On April 8th, EU Court of Justice canceled the European law that was passed in 2006, after the shock of the terrorist attacks in Madrid in 2004 and London in 2005. The law decision was further attacked by some Irish and Austrian telephone operators.
The Court simply canceled the law retroactively. This creates a real problem as a legal vacuum is created and operators begin to act piecemeal.
The law implied to keep for at least 6 months all metadata communications, i.e. the calling number and the number or address contacted, time and place of the call to investigate and prosecute “serious crimes”.
The Court did acknowledge the usefulness of this law, but invalidated it as “it creates a major interference, especially regarding the fundamental rights of respect for private life.”
The Belgian Association of Internet Service Providers (ISPA) asked the Belgian government to quickly clarify the consequences of the judgment which leads to “a situation of legal uncertainty.”
The Director of the European Centre against Cybercrime, Troels Oerting , lamented ” now a very limited ability to identify cyber criminals and child molesters online.”

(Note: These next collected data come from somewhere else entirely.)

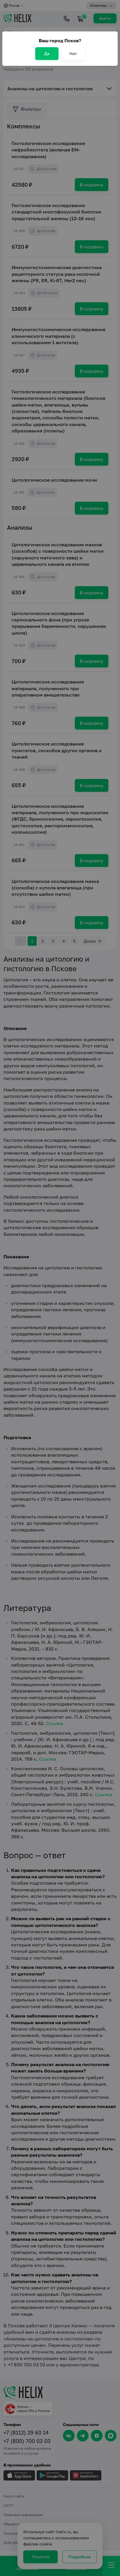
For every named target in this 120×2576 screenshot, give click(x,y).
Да (47, 53)
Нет (73, 53)
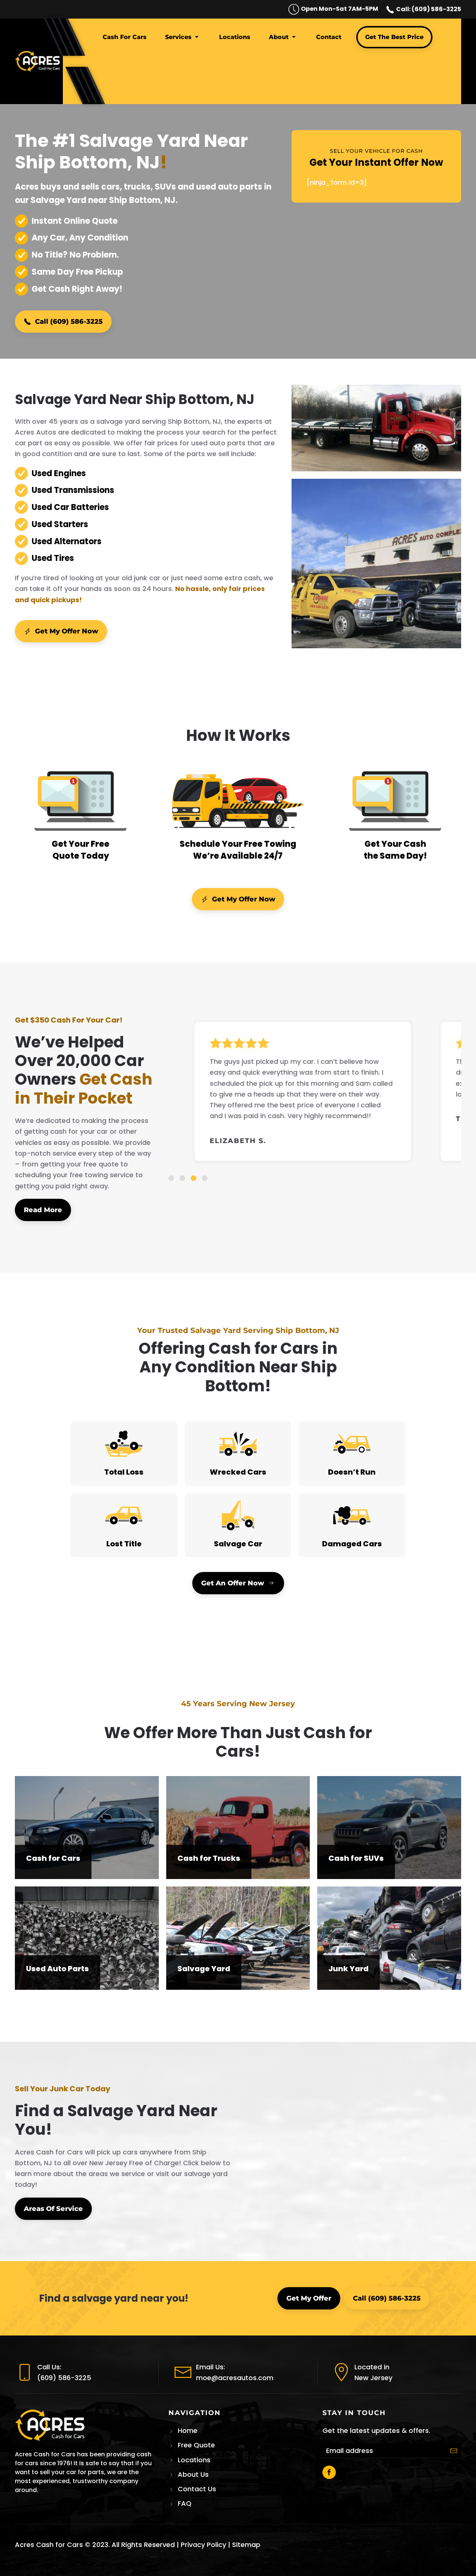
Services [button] (178, 37)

National legislation on metadata conservation will therefore continue to remain in force and involve “bind telecom operators,” said the Luxembourg Ministry of Justice.

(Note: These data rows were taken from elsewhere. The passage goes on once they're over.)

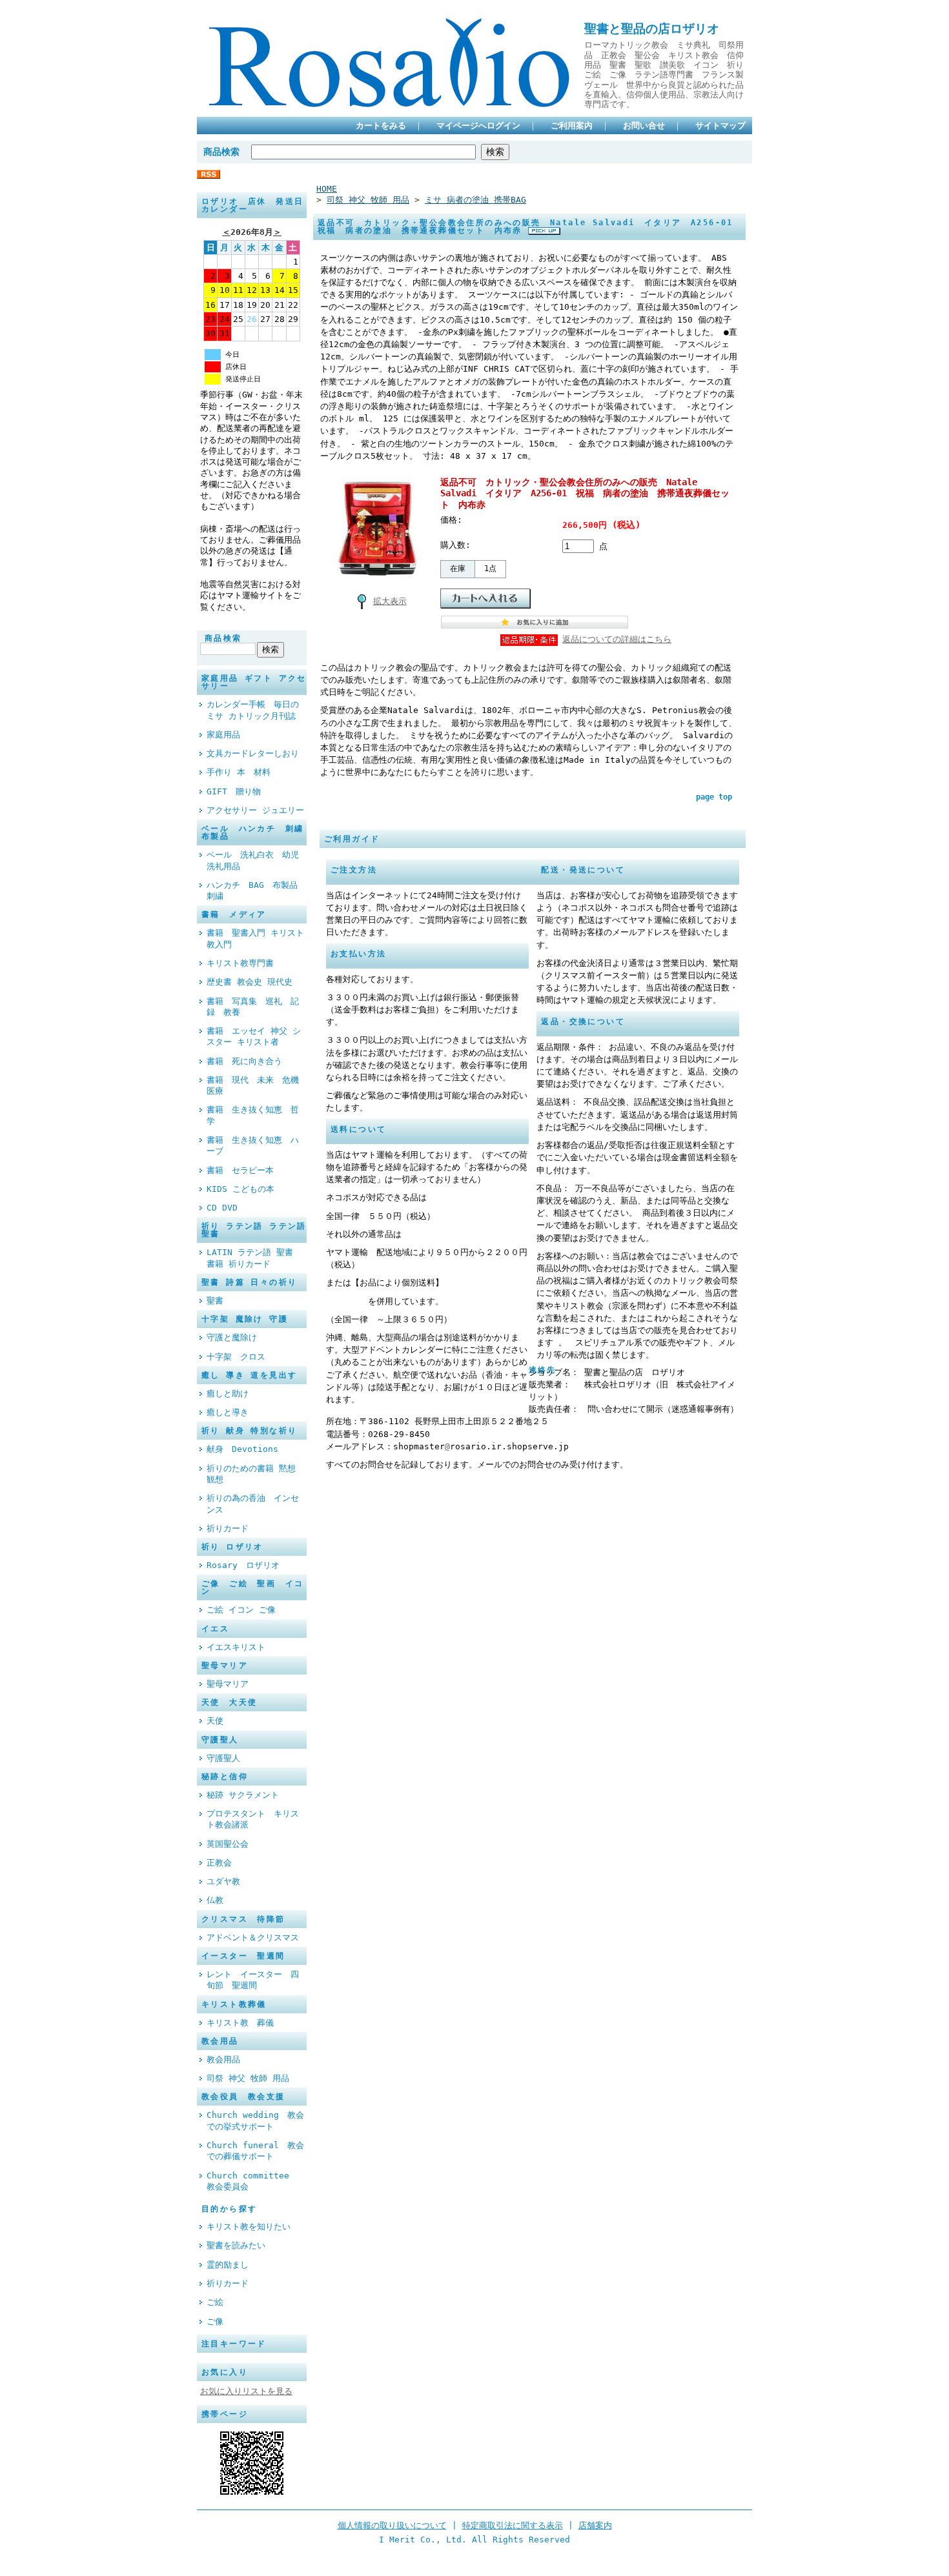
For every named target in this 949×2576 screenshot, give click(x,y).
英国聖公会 (232, 1844)
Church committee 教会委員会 (252, 2181)
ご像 (215, 2321)
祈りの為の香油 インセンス (253, 1503)
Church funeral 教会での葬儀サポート (255, 2150)
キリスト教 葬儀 (244, 2023)
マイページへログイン (478, 125)
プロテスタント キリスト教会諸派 (253, 1819)
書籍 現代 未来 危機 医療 (257, 1085)
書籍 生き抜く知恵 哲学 (253, 1115)
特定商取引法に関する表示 (512, 2525)
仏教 (215, 1900)
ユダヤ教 (228, 1881)
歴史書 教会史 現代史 (249, 982)
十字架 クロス (236, 1357)
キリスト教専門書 (240, 963)
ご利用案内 (572, 125)
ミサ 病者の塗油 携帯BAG (475, 200)
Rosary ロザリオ (243, 1565)
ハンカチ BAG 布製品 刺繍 (256, 890)
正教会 (223, 1862)
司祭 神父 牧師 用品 (248, 2078)
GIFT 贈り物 (234, 791)
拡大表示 (390, 601)
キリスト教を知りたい (249, 2226)
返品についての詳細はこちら (616, 639)
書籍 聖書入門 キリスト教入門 (255, 938)
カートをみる (381, 125)
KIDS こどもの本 (240, 1189)
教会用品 (223, 2059)
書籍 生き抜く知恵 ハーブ (253, 1145)
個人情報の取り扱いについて (392, 2525)
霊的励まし (228, 2264)
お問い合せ (644, 125)
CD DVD (222, 1208)
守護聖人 (223, 1758)
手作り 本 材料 (238, 772)
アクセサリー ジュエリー (255, 810)
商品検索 (221, 151)
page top (714, 796)
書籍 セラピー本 (240, 1170)
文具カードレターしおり (253, 753)
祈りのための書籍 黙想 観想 (251, 1474)
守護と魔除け (232, 1337)
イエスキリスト (236, 1647)
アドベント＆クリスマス (253, 1937)
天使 (215, 1721)
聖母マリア (228, 1684)
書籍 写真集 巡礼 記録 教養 (253, 1006)
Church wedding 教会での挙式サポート (255, 2120)
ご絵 (215, 2302)
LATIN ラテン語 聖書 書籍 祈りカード (250, 1257)
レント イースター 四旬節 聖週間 (253, 1979)
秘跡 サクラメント (243, 1795)
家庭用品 (223, 735)
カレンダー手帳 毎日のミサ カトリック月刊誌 (253, 709)
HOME (326, 189)
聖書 (215, 1300)
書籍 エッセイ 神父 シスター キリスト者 (254, 1036)
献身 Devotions (242, 1449)
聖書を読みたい (236, 2245)
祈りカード (228, 1528)
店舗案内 (595, 2525)
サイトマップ (720, 125)
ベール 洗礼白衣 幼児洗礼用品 (253, 860)
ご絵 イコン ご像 (241, 1610)
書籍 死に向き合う (249, 1061)
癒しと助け (232, 1393)
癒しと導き (228, 1412)
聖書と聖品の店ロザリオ (651, 28)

The judgment implies difficulties for countries like France, which have transposed the EU legislation into national law.
This cancels any void harmonization at the Member States level. “We’ll meet again with disparate laws, some very restrictive, others not at all, depending on the country,” commented an expert source.
The European Commission services “are analyzing the judgment to determine what the consequences are “, explained Michele Cercone, spokesman for Cecilia Malmström, Commissioner for Home Affairs. The latter was in fact committed to revise the law, but she was waiting for the decision of the European Court to expose her proposals.

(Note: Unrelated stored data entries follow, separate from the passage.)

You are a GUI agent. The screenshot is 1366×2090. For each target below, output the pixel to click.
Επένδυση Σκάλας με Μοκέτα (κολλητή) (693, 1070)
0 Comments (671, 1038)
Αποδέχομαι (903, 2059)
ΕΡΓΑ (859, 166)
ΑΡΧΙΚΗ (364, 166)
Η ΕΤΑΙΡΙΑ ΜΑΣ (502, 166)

The judgment pointed three problems: the duration of data retention, considered “disproportionate”, the lack of protection against the risk of abuse, and the lack of measures for “limited to what is strictly necessary” interference in private individuals’ life.
The cancellation of EU legislation requires the submission of a new proposal to the States and to the European Parliament, said several European sources. This will not be done soon, with the election of the new European Parliament coming on May 25th and the appointment of the new European Commission taking place in November.
The Dutch Liberal MEP Sophie in ‘t Veld warned against any attempt to renew the safety purpose of the canceled law. “The future law on the fight against terrorism must respect our privacy and fully protect personal data” she said.